Pixel coordinate grounding data:
##########

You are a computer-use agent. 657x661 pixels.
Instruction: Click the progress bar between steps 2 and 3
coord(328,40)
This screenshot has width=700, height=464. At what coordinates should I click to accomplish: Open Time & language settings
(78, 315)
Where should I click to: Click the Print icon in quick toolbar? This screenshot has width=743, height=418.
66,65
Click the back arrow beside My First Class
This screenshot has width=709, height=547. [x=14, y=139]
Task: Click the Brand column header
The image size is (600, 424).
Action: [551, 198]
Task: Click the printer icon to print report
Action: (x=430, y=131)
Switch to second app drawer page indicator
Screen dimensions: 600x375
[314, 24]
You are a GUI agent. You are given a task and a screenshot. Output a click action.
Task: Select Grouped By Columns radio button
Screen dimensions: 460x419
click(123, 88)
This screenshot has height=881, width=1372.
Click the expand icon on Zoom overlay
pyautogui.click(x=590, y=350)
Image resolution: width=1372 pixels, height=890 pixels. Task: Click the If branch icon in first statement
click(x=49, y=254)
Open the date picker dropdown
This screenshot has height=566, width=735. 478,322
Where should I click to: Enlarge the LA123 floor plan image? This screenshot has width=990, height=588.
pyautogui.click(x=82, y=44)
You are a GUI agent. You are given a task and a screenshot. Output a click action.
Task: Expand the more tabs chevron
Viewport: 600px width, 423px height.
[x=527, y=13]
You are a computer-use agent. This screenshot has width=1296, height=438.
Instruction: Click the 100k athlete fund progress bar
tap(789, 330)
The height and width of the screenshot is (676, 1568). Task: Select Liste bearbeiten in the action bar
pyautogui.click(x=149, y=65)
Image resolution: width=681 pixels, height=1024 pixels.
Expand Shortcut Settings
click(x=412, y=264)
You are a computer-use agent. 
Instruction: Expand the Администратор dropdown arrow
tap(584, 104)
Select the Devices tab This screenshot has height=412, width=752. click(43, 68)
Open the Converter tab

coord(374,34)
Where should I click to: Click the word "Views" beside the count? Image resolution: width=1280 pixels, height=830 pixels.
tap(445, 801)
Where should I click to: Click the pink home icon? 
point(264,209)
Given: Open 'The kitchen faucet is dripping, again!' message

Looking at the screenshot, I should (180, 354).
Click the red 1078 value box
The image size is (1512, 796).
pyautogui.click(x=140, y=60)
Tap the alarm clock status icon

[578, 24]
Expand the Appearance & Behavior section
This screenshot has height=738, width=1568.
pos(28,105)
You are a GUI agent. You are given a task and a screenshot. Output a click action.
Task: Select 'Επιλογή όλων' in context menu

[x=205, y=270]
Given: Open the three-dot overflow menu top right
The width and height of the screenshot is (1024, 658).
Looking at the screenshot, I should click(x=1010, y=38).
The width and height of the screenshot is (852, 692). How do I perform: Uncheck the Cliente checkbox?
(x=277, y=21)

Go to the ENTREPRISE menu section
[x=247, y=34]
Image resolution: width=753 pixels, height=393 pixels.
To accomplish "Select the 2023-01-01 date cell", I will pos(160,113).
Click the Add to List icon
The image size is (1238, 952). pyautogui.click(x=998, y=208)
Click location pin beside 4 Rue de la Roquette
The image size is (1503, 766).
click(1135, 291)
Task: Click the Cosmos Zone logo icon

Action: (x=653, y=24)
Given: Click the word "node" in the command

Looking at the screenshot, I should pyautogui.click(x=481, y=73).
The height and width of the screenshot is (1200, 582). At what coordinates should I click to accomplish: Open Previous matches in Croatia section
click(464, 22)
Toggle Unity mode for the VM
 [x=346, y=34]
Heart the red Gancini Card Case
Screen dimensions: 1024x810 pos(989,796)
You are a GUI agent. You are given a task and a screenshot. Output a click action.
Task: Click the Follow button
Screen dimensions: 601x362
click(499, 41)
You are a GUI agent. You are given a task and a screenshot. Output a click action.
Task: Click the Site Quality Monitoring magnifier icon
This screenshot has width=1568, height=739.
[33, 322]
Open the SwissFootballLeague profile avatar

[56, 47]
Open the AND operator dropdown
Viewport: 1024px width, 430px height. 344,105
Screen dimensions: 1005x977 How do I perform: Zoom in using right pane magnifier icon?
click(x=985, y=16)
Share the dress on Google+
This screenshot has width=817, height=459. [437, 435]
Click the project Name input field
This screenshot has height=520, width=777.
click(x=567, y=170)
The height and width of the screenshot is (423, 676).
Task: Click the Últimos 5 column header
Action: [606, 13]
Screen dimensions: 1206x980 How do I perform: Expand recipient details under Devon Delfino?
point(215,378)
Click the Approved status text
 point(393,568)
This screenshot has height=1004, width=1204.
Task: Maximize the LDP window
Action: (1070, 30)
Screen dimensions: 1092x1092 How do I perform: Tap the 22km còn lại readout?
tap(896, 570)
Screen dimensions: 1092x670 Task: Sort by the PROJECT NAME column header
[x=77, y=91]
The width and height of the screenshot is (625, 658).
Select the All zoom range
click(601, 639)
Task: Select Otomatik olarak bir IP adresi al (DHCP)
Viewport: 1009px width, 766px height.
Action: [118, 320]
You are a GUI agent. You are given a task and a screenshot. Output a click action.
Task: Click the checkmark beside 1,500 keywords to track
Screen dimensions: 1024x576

##########

- What is needed -
All that is wanted is the run of lines from the start of the data through the line containing "Switch to second app drawer page indicator", copied word for word.

- Result of this task -
You are a computer-use agent. 657x661 pixels.
Instruction: Click the progress bar between steps 2 and 3
coord(328,40)
This screenshot has width=700, height=464. At what coordinates should I click to accomplish: Open Time & language settings
(78, 315)
Where should I click to: Click the Print icon in quick toolbar? This screenshot has width=743, height=418.
66,65
Click the back arrow beside My First Class
This screenshot has width=709, height=547. [x=14, y=139]
Task: Click the Brand column header
The image size is (600, 424).
Action: [551, 198]
Task: Click the printer icon to print report
Action: (x=430, y=131)
Switch to second app drawer page indicator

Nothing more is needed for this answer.